Photomicrographs illustrating p-MEK1/2 (Ser221) and p-p44/42 MAPK (Erk1/2) (Thr202/Tyr204) expression in mouse brains harboring either JIMT-1 BR-3 or MDA-MB-231 BrM2 intracranial tumors, stratified by treatment with sham or GDC-0084. In PIK3CA-MT JIMT-1 BR-3 as well as in PIK3CA-WT MDA-MB-231 BrM2 intracranial tumors, cancer cells stained negative for pMEK1/2 (Ser221) in both treatment and sham cohorts. JIMT-1 BR-3 tumors stained positive for p-p44/42 MAPK (Thr202/Tyr204), but no differences in staining intensity were detected in tumors treated with GDC-0084 compared to sham. PIK3CA-WT MDA-MB-231 BrM2 brain tumors stained negative for p-p44/42 MAPK (Thr202/Tyr204) regardless of treatment.

Translational relevance:

Although substantive efforts have been undertaken to optimize multidisciplinary treatment approaches for patients with breast cancer brain metastases, patients still have a dismal overall survival. In recent years, genomic studies have tremendously improved our understanding of actionable molecular targets in patients with breast cancer brain metastases.

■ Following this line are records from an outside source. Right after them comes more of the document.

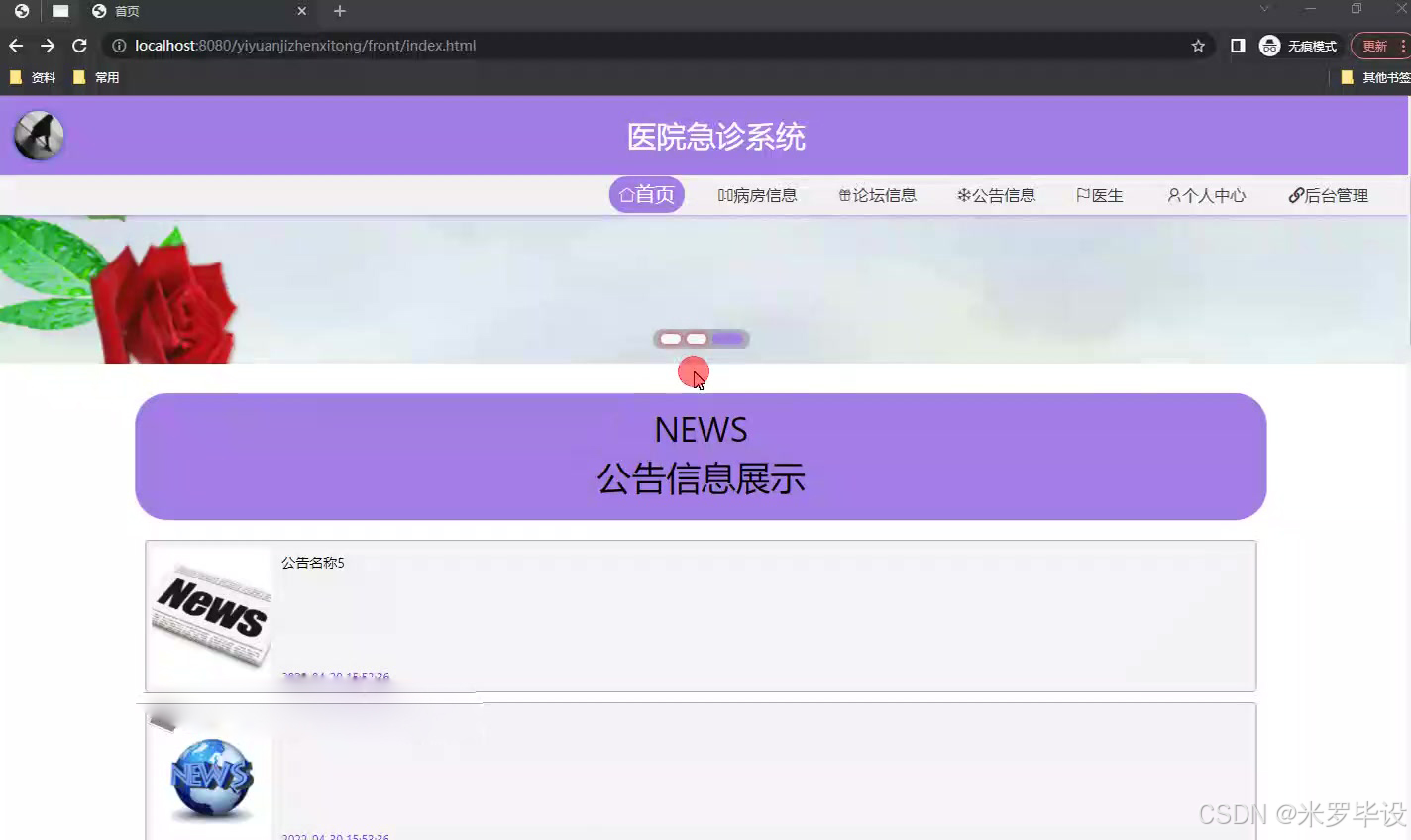Click the incognito mode icon in toolbar
This screenshot has width=1411, height=840.
point(1269,45)
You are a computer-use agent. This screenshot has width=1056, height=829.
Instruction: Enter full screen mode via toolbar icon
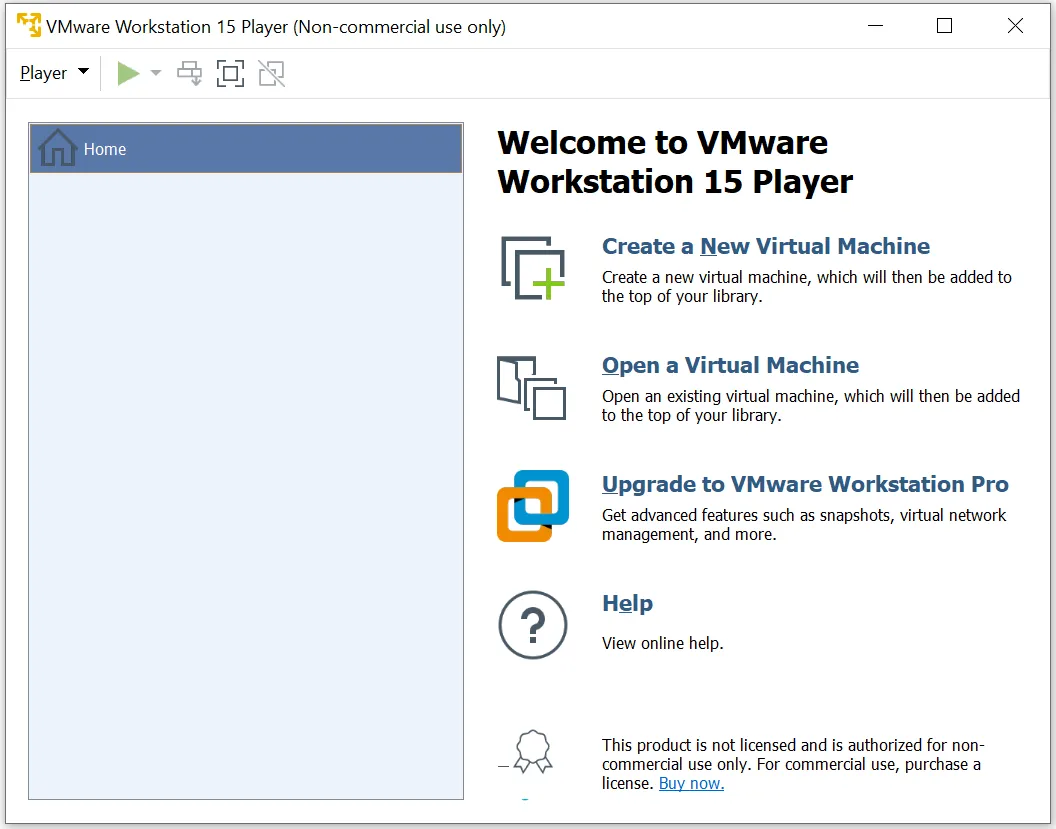click(230, 73)
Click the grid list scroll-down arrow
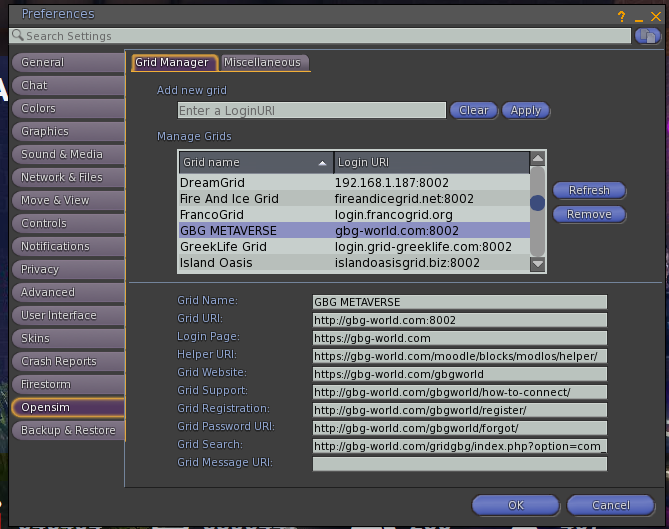The height and width of the screenshot is (529, 669). pos(537,264)

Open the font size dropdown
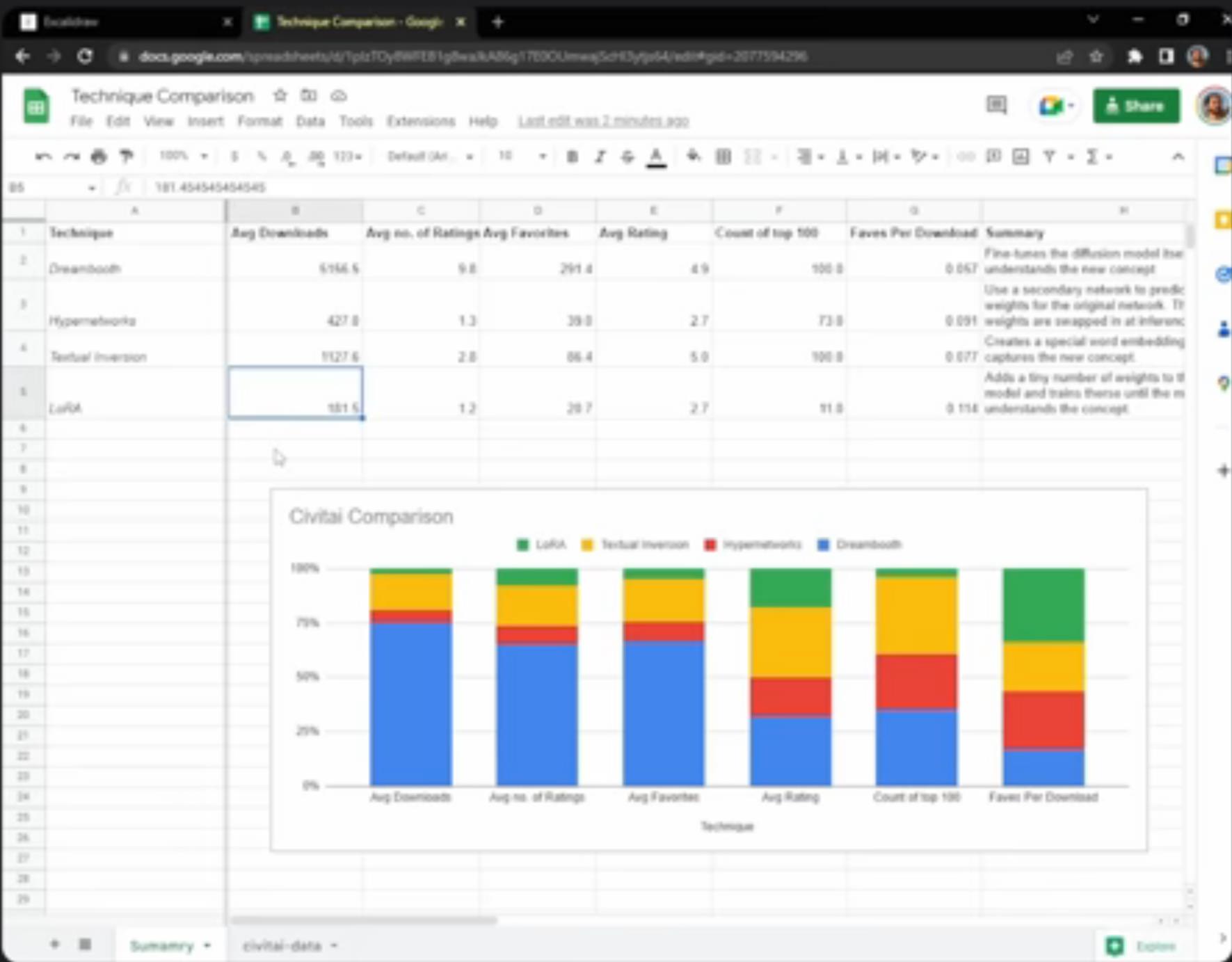tap(522, 157)
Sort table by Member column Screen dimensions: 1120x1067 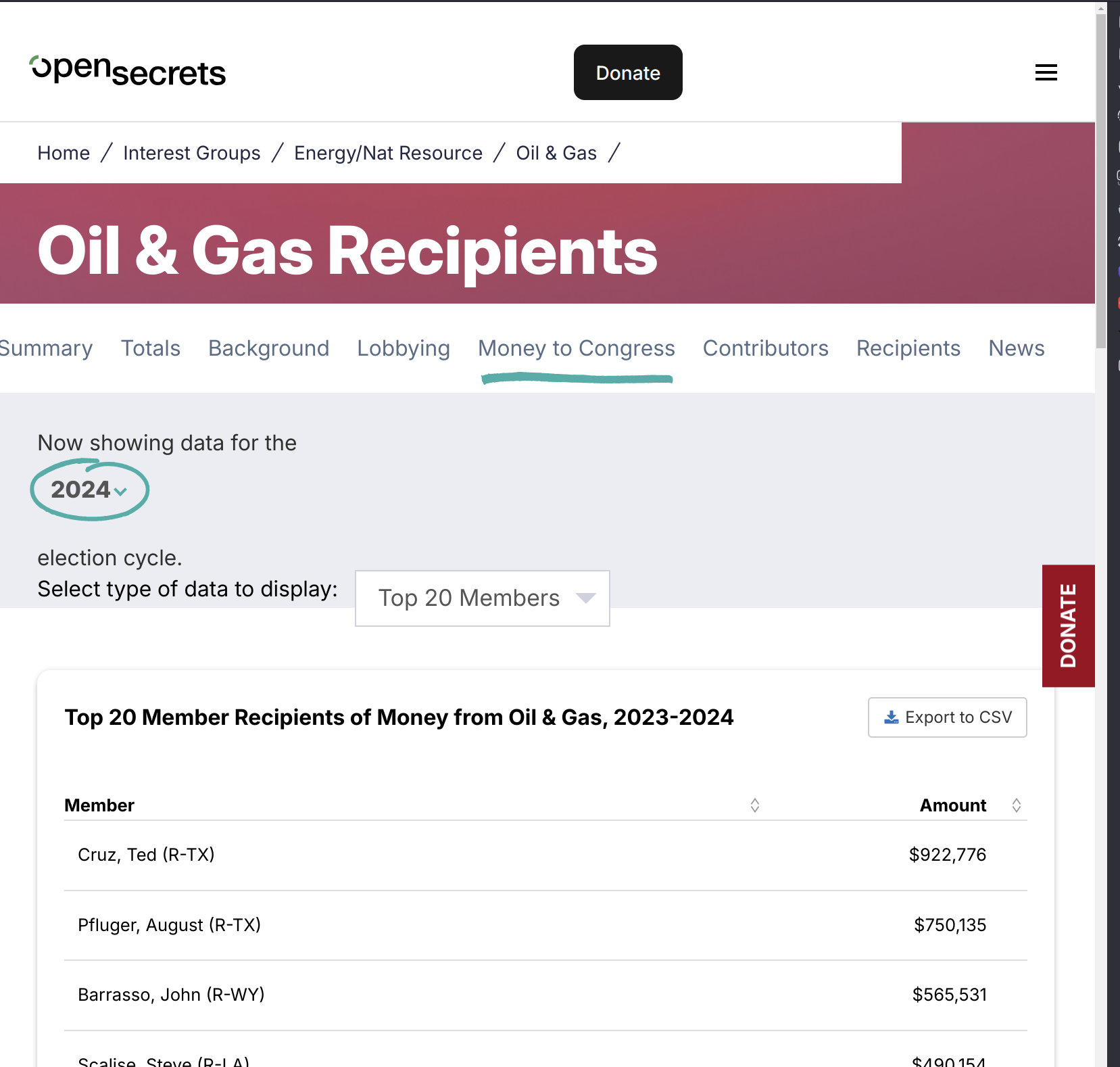(x=754, y=805)
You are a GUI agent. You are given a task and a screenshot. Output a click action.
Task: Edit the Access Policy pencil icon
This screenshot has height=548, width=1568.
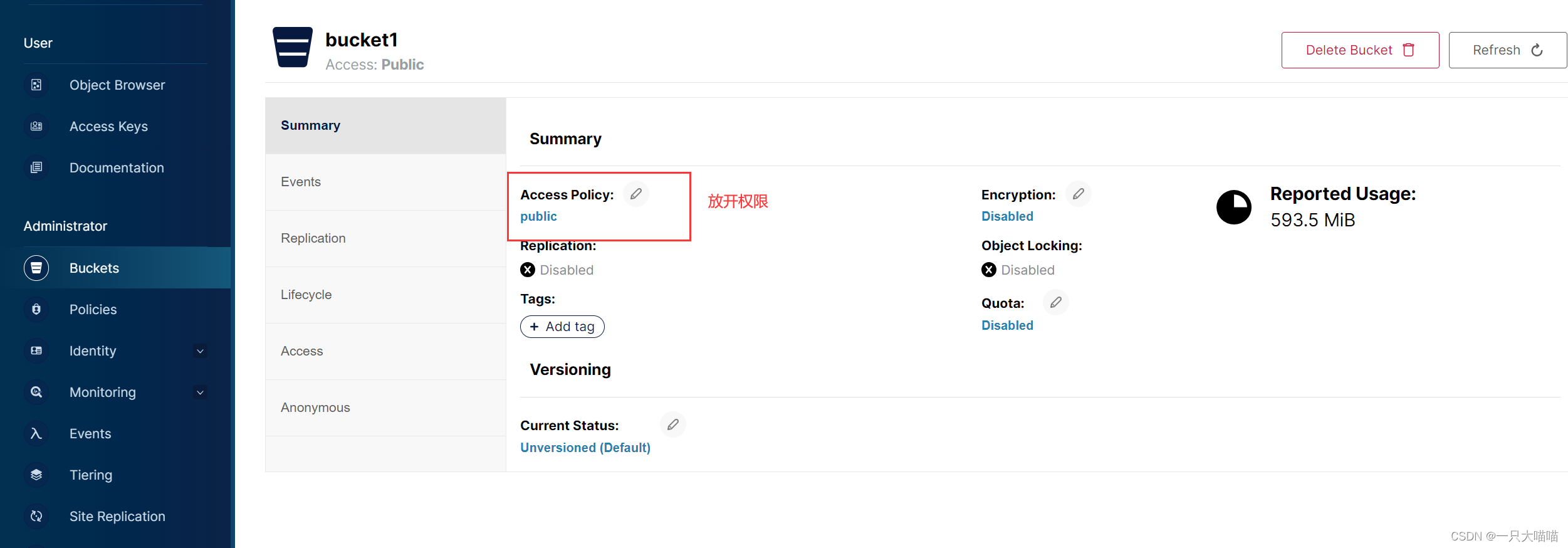coord(635,194)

The PI3K/Akt/mTOR-pathway has been shown to be upregulated in a majority of affected patients. However, there are still no approved systemic agents targeting this pathway to date, and drug administration in the central nervous system is complicated by the inherent properties of the blood-brain barrier. In this study, we demonstrate that the brain-penetrant dual PI3K/mTOR-inhibitor GDC-0084 significantly inhibits tumor growth in a preclinical model of PIK3CA-mutant breast cancer brain metastasis. The results of our study therefore suggest that GDC-0084 might be a promising treatment strategy for patients with PIK3CA-mutant breast cancer brain metastases and warrant further validation in clinical trials.